The Prince, book of Niccolò Machiavelli, Italian political theorist, in 1513 describes an indifferent ruler to moral considerations with determination to achieve and to maintain power.
Niccolò di Bernardo dei Machiavelli, a philosopher, musician, and poet, wrote plays. He figured centrally in component of the Renaissance, and people most widely know his realist treatises on the one hand and republicanism of Discourses on Livy.
The only thing that I found objectionable in "The Prince" was Machiavelli's insistence that hypocrisy must be followed and a lie must be told, that everything is "above board" in the making and executing of policy (openness, honesty, fairness, equity, equality, legality, etc.), when, in fact, little can be achieved in operating "above board" (dishonesty, unfairness, inequity, inequality, illegality, etc. are often required to get things done). Getting things done is the ultimate in what a leader must achieve. Otherwise, the rest of Machiavelli's advice to leaders is spot on.

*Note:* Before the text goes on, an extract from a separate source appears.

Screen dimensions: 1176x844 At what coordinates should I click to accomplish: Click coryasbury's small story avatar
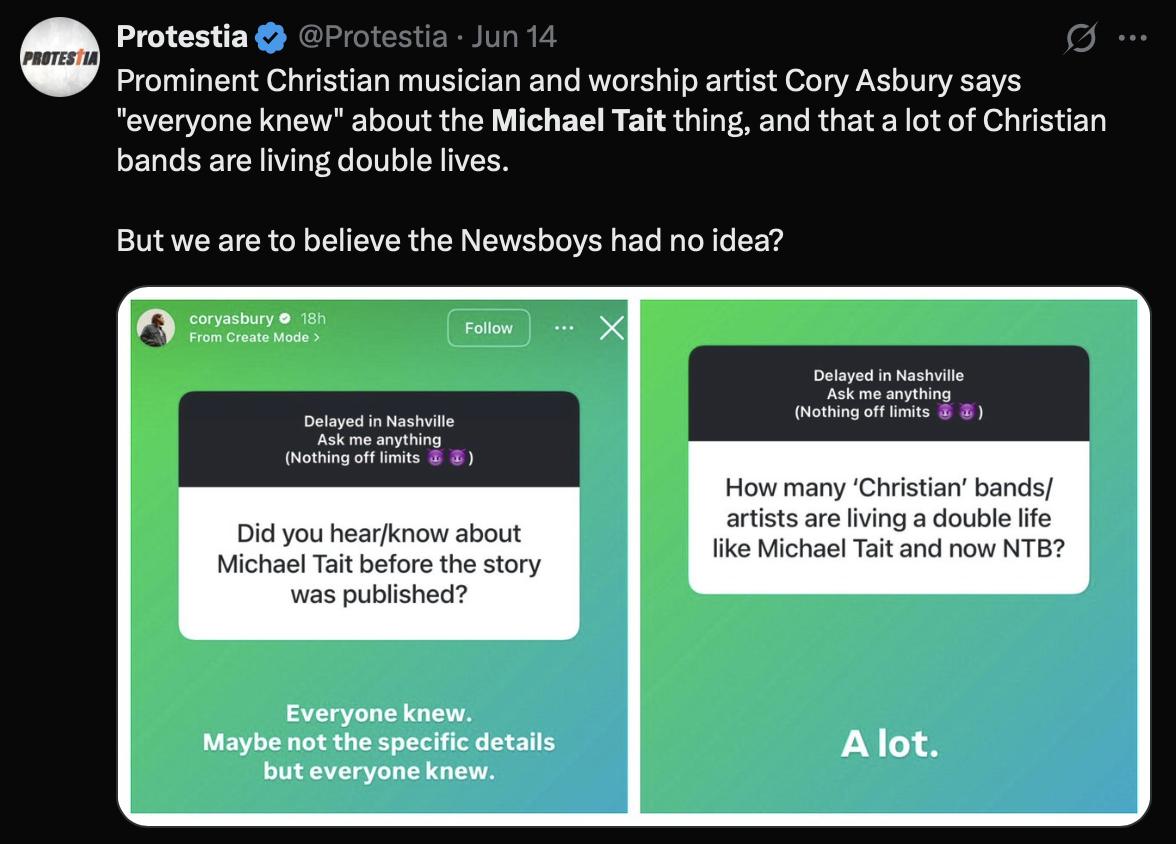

Most of what Hobbes suggests to his readers would not be off-putting to anyone but Catholics or Christian Nationalists, esp. in their view that the state - the Commonwealth - should "bow the knee" to to religious interests. To the contrary, Hobbes' view on this is that religious interests must submit to civil authority, similar to how the Church of England is headed by the Monarch. The American separation of church and state notion arises to a degree from this. Related to this, Hobbes does not warm up to the philosophy-infused theologies of the "Schoolmen" (the Scholastics, such as Anselm of Canterbury; Thomas Aquinas; Duns Scotus; Peter Abelard; and William of Ockham).